---------- EXERCISE TEXT

The other metric to measure it against is Meaningful Use. We had done the go‑live in the hopes that we would be able to attest for these physicians still inside the 2012 calendar year. We went live September 30, and the 90-day attestation period began immediately. I think we had maybe three days before it really had to start in order to meet that goal. We had 86 percent of our eligible providers achieve Meaningful Use in the 2012 year.
I give a lot of credit, of course, to the physicians and how hard they worked to learn the system and to use it. But also I think Epic does a nice job of putting some dashboards in front the physicians at the end of each encounter, letting them know what they still needed to do in order for that encounter to meet the objectives. By giving them that immediate feedback I think they were able to be guided right out of the gate on achieving that. We certainly had some folks we had to coach and mentor through that, but it was not something where we had to be in front of hundreds of physicians and constantly reminding them to make that goal, so that helped us a lot.
Gamble: You must have been really thrilled at that 86 percent, especially since there wasn’t a lot of wiggle room with the 90 days.
Pearson: There were certainly bumps in the road, but they stepped up for sure, and the team did well. And of course we’re doing that while some of our Epic team was turning their attention to the next go-live of the hospitals. And so if we didn’t have that kind of guidance in those dashboards, I think we would have been really struggling to give the mentorship and help that we would have needed.
Gamble: What was the timeline for the hospitals in getting implemented?

--------------------

• _PROBLEM DESCRIPTION_: In the interview excerpt about the Epic go-live, what share of eligible providers achieved Meaningful Use in the 2012 year?

---------- SUPPLIED MATERIAL

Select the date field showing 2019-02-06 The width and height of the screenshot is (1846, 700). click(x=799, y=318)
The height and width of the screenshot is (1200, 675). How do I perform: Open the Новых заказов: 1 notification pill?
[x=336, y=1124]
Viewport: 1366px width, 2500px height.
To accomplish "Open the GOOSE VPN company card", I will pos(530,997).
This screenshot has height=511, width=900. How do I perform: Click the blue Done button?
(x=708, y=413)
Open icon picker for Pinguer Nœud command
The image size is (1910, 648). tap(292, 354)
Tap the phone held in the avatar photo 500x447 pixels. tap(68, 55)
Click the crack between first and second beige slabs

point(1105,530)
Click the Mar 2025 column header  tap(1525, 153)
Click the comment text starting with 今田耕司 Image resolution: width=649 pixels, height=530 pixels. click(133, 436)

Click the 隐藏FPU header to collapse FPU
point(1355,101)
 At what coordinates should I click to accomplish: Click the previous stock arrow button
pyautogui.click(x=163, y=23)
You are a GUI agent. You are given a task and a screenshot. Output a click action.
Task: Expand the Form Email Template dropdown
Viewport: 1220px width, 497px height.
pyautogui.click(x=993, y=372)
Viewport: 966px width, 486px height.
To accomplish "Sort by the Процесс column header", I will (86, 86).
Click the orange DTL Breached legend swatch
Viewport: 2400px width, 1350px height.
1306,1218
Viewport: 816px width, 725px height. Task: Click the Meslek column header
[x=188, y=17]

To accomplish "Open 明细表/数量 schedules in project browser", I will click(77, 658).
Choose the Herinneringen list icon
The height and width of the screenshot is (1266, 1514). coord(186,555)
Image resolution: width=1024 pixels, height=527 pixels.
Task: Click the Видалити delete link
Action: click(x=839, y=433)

--------------------

• _EXERCISE OUTPUT_: 86 percent